▶ [Data]
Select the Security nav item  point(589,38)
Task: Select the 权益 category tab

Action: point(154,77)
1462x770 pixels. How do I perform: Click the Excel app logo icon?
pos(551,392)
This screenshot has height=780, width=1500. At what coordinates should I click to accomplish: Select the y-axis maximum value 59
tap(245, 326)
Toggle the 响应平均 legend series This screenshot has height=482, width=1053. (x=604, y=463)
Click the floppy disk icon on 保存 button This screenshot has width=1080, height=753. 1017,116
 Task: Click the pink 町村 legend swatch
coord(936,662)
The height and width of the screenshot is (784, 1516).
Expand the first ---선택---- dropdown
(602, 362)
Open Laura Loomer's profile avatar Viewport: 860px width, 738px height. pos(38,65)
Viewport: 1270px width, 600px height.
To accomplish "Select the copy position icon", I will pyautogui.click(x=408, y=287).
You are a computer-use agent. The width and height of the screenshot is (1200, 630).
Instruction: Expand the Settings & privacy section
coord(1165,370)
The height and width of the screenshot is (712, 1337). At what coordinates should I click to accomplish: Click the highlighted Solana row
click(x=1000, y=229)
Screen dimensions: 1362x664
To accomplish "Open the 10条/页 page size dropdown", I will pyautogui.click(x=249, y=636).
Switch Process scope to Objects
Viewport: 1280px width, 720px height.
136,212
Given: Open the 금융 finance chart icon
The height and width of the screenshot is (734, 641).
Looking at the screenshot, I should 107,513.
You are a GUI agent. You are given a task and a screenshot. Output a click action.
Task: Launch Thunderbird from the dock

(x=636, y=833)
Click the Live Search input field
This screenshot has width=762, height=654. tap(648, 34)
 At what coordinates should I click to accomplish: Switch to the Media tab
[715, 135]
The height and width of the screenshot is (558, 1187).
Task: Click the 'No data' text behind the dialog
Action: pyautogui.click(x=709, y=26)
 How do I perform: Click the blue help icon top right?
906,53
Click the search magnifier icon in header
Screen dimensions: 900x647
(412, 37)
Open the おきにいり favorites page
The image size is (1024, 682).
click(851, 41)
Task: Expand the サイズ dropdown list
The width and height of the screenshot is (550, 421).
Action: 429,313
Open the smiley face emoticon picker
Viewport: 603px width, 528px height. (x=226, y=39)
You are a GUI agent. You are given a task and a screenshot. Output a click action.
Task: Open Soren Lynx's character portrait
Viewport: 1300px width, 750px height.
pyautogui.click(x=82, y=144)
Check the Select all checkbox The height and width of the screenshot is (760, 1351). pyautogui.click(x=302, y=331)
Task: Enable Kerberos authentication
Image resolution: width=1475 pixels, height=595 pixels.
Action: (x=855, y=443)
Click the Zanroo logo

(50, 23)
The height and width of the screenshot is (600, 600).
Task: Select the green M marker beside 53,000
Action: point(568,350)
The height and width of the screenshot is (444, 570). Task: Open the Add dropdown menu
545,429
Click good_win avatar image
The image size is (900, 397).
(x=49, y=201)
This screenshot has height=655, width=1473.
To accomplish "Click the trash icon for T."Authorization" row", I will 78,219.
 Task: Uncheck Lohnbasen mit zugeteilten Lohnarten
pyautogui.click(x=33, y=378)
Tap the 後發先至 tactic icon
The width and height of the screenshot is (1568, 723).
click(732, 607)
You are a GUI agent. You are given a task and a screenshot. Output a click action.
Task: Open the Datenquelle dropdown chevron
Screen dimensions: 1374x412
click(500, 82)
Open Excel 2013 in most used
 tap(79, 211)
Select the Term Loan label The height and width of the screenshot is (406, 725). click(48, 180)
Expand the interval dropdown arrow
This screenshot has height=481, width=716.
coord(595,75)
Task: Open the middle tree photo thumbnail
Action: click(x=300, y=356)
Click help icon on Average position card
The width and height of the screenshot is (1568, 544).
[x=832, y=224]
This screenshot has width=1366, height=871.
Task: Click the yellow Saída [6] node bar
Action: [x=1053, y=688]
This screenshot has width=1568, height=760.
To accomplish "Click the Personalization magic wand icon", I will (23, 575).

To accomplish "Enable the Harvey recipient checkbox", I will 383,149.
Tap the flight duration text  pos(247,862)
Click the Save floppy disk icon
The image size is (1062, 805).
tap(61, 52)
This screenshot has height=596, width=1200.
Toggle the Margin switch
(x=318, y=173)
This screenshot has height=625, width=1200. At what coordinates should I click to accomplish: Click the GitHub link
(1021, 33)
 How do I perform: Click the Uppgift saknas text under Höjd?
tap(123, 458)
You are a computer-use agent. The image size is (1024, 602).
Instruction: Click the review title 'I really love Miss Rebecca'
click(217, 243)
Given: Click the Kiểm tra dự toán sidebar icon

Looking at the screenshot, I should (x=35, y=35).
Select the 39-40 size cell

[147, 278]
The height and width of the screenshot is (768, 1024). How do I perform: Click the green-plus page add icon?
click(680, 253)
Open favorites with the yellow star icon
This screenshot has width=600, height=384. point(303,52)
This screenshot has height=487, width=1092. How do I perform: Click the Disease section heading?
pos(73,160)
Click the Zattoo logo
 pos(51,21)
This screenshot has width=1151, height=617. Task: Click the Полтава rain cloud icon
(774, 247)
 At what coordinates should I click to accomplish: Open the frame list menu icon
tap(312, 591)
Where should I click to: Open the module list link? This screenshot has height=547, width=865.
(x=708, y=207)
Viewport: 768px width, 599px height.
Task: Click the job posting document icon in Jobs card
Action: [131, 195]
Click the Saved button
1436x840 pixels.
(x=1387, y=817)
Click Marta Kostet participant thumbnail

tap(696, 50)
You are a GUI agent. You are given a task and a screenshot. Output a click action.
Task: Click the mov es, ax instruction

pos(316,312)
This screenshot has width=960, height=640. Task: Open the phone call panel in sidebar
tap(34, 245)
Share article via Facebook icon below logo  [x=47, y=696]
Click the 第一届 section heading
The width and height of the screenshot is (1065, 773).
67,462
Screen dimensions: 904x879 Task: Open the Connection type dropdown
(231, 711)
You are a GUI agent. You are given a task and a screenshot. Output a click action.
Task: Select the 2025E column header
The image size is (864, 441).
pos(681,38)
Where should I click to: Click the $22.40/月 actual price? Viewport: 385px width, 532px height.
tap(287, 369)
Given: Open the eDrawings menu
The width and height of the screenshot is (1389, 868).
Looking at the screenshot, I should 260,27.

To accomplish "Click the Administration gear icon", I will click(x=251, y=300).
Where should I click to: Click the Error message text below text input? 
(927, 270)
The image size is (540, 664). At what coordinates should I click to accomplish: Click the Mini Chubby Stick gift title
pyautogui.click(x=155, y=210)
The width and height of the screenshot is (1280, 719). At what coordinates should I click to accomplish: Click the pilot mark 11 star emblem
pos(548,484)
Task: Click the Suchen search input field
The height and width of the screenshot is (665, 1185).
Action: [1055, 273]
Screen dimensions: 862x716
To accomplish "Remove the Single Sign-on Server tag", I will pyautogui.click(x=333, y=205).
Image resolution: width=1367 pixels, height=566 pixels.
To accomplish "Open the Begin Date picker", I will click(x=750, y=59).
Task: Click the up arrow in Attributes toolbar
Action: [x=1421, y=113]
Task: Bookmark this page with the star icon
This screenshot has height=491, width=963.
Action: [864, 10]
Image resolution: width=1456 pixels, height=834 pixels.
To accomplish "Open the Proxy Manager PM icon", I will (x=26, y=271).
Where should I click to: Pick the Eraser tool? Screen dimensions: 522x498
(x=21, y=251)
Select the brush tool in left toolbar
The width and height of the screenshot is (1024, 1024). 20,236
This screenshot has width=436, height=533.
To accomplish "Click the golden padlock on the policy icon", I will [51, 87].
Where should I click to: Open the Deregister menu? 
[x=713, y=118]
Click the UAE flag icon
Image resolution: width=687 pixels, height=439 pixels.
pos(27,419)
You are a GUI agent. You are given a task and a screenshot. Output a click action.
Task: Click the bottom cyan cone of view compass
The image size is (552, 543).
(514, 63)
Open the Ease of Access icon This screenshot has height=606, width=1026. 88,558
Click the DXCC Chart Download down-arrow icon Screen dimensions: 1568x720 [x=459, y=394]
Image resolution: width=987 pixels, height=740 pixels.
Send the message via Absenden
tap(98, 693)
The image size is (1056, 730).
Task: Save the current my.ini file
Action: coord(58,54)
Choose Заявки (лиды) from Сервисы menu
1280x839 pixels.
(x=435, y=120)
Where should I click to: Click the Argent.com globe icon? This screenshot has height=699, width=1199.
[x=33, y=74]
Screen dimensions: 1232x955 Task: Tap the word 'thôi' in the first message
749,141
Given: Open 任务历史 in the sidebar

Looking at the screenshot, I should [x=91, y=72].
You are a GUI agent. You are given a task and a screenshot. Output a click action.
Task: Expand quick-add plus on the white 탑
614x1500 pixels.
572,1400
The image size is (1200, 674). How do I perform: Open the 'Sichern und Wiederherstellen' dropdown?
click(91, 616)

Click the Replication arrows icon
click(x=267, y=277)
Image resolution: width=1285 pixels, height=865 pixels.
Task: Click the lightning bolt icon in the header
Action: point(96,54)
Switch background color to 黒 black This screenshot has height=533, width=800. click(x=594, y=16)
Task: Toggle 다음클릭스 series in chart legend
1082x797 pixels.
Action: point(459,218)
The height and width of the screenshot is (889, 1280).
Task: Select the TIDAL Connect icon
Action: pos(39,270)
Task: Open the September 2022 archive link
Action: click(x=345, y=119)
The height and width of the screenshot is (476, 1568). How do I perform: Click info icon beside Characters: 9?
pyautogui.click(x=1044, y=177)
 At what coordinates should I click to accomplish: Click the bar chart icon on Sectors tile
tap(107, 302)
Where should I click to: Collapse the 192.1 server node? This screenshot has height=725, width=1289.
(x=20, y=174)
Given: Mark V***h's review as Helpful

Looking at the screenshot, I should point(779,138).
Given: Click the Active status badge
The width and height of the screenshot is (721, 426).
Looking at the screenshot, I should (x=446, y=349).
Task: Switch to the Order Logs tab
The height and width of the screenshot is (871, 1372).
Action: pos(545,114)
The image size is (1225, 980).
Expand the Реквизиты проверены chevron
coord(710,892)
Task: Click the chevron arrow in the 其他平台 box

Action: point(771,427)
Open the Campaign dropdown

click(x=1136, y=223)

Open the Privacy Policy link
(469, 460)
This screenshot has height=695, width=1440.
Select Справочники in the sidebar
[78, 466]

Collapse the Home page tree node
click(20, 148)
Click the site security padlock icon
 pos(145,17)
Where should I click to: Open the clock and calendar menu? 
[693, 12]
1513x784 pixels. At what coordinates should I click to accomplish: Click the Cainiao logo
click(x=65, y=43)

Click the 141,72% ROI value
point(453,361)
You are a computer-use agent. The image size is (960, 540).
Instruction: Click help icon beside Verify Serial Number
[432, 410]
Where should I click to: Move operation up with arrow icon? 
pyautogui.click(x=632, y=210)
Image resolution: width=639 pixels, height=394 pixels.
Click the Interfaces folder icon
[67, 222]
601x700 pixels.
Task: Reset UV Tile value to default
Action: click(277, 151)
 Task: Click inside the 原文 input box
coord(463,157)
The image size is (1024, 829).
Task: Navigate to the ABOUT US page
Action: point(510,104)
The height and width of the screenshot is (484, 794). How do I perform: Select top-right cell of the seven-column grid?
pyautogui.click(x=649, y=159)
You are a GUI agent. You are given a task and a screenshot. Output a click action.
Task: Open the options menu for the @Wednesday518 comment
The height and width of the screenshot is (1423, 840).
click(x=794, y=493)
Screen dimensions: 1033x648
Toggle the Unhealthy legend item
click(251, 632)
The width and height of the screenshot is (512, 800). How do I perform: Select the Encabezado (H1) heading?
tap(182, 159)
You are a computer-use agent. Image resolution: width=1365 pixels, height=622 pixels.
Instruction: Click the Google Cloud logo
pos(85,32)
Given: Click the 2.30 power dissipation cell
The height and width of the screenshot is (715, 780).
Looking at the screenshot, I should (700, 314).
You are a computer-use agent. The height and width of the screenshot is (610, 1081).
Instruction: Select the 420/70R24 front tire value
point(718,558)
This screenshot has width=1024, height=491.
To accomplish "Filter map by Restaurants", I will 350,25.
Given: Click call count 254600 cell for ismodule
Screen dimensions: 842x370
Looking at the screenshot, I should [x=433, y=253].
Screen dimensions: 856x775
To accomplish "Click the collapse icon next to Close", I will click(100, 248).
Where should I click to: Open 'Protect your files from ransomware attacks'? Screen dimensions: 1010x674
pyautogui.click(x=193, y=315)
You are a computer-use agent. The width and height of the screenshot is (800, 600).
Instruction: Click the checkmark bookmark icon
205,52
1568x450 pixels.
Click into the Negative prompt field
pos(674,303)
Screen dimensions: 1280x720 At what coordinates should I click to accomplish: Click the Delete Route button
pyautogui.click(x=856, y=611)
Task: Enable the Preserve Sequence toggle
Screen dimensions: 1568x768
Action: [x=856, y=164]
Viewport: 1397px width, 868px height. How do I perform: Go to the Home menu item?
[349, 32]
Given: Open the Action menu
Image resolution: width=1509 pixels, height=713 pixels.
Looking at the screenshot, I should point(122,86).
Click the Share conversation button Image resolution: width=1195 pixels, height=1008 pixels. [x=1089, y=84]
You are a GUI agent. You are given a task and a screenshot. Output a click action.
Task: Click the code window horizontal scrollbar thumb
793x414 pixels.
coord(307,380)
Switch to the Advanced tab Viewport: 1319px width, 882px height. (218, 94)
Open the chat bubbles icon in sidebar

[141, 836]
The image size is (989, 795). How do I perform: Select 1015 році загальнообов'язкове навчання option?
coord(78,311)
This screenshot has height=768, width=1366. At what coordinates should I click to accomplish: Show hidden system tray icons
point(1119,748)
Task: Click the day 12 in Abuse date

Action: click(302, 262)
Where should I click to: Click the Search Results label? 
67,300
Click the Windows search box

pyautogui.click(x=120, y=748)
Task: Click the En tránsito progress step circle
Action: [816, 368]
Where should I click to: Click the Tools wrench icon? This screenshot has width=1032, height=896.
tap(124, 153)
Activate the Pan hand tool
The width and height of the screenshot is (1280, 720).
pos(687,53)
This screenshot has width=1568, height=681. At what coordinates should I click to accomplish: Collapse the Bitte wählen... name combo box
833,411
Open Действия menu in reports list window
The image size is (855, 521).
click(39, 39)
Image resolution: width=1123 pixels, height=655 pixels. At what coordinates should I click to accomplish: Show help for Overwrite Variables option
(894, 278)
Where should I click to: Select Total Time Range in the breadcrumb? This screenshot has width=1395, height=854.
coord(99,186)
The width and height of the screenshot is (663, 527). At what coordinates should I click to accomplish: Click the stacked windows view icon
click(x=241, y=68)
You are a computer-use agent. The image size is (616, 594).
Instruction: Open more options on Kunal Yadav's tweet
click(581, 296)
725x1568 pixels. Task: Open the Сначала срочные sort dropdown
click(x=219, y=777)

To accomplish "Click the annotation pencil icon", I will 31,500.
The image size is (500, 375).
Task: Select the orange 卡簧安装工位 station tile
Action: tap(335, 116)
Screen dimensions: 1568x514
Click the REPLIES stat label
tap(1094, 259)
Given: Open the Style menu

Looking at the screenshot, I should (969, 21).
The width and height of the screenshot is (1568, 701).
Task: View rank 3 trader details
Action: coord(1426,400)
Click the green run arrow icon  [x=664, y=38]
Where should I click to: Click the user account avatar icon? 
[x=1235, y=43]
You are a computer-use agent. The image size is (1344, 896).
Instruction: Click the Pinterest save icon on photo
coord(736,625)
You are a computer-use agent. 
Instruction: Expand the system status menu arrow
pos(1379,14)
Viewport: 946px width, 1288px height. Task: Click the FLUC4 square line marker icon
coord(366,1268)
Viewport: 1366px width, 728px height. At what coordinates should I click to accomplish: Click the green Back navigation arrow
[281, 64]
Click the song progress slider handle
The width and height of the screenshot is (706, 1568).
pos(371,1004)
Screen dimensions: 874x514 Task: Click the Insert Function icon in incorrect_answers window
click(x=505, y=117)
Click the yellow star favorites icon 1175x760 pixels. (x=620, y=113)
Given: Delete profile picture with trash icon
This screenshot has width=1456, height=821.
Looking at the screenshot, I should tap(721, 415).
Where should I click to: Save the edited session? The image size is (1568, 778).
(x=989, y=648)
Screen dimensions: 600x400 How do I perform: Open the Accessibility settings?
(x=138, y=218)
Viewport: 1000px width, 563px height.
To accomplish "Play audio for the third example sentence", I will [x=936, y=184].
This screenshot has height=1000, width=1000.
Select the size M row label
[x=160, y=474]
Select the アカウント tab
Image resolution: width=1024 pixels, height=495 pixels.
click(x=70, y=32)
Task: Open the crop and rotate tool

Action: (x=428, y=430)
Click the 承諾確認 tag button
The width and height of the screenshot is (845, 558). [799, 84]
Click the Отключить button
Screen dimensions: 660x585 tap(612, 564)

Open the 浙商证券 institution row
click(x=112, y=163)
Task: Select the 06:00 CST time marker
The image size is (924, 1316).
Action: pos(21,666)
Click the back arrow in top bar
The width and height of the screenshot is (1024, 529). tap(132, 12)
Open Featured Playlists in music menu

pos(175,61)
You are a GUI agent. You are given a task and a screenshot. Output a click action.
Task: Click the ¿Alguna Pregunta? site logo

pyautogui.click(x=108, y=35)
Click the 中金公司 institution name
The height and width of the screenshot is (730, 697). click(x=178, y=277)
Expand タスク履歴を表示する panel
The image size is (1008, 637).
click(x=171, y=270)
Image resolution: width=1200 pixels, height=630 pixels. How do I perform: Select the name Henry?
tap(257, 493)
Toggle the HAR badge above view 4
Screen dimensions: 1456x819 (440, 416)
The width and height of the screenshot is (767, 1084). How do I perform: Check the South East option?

▶ [What to do] What is wanted is a copy of every line in the listing that includes the word "trash".

▶ [Response to this task]
To accomplish "Click the trash icon for T."Authorization" row", I will 78,219.
Given: Delete profile picture with trash icon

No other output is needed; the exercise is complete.